He starts out, after a brief intro, with a chart (BTW, if you have the Kindle version, unless you make the font size tiny, some of the charts get cut off) that shows the number, BABIP, and XBH% of plays where a ball was put into play with a shift (and various kinds of shifts), no shift, no doubles defense (OF deep and corners guarding lines), infield in, and corners in (expecting a bunt). This is the first time I have seen any data with a no-doubles defense, infield in, and with the corners up anticipating a bunt. The numbers are interesting. With a no-doubles defense, the BABIP is quite high and the XBH% seems low, but unfortunately Jeff does not give us a baseline for XBH% other than the values for the other situations, shift, no shift, etc., although I guess that pretty much includes all situations. I have not done any calculations, but the BABIP for a no-doubles defense is so high and the reduction in doubles and triples is so small, that it does not look like a great strategy off the top of my head. Obviously it depends on when it is being employed.

The infield-in data is also interesting. As expected, the BABIP is really elevated. Unfortunately, I don’t know if Jeff includes ROE and fielder’s choices (with no outs) in that metric. What is the standard? With the infield in, there are lots of ROE and lots of throws home where no out is recorded (a fielder’s choice). I would like to know if these are included in the BABIP.

For the corners playing up expecting a bunt, the numbers include all BIP, mostly bunts I assume. It would have been nice had he given us the BABIP when the ball is not bunted (and bunted). An important consideration for whether to bunt or not is how much not bunting increases the batter’s results when he swings away.

I would also have liked to see wOBA or some metric like that for all situations – not just BABIP and XBH%. It is possible, in fact likely, that walk and K rates vary in different situations. For example, perhaps walk rates increase when batters are facing a shift because they are not as eager to put the ball in play or the pitchers are trying to “pitch into the shift” and are consequently more wild. Or perhaps batters hit more HR because they are trying to elevate the ball as opposed to hitting a ground ball or line drive. It would also be nice to look at GDP rates with the shift. Some people, including Bill James, have suggested that the DP is harder to turn with the fielders out of position. Without looking at all these things, it is hard to say that the shift “works” or doesn’t work just by looking at BABIP (and even harder to say to what extent it works).
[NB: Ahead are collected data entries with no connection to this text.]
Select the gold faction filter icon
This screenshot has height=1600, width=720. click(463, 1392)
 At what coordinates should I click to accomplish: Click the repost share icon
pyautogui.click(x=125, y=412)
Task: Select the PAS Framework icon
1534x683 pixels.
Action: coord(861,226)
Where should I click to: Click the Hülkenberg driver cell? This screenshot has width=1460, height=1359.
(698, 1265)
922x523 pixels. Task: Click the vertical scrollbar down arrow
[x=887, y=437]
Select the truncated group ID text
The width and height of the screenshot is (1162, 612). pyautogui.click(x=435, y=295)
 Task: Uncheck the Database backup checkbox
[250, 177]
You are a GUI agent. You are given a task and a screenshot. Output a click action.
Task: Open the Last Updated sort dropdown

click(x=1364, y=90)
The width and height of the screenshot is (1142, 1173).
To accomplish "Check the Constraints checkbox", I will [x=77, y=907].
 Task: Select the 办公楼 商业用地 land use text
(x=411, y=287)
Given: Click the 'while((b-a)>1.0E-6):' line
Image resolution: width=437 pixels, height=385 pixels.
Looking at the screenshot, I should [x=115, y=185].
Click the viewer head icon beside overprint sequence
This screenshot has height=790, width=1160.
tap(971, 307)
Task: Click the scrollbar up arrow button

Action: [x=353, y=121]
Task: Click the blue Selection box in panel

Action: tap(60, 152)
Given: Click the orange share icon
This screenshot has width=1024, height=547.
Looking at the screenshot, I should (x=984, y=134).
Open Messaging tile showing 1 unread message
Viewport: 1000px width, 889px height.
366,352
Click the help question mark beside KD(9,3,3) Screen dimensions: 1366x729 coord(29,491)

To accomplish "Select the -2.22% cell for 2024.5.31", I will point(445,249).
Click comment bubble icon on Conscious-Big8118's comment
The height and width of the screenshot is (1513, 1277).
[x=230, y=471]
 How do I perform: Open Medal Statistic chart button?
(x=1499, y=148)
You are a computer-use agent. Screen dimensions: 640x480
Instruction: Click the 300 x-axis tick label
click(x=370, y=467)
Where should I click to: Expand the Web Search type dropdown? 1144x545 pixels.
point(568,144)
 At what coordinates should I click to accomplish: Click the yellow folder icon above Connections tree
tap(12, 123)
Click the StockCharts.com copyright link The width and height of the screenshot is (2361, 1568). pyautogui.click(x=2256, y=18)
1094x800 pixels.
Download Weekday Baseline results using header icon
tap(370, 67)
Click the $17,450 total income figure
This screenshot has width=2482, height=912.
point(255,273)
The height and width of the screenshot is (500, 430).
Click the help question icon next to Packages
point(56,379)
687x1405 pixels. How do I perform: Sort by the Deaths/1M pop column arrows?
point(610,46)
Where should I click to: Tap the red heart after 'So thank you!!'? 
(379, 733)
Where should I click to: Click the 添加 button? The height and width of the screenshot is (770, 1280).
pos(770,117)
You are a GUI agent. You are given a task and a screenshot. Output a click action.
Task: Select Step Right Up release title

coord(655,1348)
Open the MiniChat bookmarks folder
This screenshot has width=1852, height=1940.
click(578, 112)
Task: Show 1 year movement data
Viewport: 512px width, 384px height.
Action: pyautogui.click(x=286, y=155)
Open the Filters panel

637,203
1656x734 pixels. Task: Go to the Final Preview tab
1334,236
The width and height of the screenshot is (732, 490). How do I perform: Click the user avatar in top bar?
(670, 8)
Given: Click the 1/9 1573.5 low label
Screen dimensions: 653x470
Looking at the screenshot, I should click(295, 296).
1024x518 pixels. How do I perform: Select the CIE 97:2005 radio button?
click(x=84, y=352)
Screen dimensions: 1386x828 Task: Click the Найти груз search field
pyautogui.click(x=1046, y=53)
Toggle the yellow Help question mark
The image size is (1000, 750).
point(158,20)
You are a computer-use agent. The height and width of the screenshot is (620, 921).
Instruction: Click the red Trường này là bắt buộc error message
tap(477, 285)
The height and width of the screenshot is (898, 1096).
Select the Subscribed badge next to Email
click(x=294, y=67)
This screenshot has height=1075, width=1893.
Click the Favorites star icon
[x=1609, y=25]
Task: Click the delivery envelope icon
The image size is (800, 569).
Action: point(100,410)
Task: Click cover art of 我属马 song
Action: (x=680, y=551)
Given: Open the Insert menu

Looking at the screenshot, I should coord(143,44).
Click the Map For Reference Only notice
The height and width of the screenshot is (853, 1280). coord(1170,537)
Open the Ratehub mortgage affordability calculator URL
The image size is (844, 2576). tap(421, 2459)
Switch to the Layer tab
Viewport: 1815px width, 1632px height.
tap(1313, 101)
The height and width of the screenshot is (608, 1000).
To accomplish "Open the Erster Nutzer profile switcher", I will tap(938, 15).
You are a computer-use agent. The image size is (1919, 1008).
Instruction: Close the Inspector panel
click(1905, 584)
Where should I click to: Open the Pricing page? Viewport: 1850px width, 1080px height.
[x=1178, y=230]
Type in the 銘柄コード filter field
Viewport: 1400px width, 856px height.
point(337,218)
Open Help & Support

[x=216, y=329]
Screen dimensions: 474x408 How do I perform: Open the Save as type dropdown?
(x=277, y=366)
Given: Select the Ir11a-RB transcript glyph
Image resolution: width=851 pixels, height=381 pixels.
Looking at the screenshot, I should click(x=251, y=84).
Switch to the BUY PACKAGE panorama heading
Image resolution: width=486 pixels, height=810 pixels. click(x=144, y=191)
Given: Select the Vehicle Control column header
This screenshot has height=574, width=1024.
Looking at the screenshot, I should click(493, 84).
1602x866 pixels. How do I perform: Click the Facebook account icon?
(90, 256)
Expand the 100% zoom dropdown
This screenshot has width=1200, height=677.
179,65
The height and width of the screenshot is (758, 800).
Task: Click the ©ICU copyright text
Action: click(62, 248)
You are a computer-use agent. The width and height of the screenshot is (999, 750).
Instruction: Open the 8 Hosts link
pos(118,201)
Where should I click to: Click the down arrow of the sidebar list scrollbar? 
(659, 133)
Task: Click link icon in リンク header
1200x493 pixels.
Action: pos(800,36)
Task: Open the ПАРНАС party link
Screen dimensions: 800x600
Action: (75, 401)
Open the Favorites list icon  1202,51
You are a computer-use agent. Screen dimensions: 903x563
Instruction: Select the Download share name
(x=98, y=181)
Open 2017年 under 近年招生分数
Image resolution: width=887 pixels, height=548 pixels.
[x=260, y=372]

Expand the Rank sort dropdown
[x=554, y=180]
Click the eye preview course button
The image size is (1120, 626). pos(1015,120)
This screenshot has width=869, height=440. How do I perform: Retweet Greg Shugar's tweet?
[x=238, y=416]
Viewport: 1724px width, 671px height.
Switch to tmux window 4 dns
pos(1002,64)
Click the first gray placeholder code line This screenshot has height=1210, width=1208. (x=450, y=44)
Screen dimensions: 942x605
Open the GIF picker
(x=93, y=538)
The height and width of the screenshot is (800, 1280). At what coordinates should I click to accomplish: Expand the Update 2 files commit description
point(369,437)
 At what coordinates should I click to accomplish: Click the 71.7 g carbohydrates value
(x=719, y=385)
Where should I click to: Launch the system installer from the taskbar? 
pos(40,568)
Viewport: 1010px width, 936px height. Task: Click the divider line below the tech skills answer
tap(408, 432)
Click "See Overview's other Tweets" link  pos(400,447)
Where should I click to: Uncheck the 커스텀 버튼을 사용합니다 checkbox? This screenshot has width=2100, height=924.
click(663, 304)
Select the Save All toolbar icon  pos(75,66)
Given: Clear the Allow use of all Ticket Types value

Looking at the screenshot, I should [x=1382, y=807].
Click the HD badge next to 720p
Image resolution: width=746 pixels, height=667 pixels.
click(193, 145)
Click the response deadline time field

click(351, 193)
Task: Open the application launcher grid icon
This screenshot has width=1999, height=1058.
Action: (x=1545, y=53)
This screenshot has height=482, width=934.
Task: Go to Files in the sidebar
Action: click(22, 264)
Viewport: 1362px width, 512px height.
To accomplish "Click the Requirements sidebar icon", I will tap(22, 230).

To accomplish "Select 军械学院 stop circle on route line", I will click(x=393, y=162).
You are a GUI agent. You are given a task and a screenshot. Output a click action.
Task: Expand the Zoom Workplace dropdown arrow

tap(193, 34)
Jeff goes on to list the players against whom the shift is most often employed. He gives us the shift and no shift BABIP and XBH%. Collectively, their BABIP fell 37 points with the shift and it looks like their XBH% fell a lot too (although for some reason, Jeff does not give us that collective number, I don’t think). He writes:

…their BABIP [for these 20 players] collectively fell 37 points…when hitting with the shift on. In other words, the shift worked.

I am not crazy about that conclusion – “the shift worked.” First of all, as I said, we need to know a lot more than BABIP to conclude that “the shift worked.” And even if it did “work” we really want to know by how much in terms of wOBA or run expectancy. Nowhere is there an attempt by Jeff to do that. 37 points seems like a lot, but overall it could be only a small advantage. I’m not saying that it is small – only that without more data and analysis we don’t know.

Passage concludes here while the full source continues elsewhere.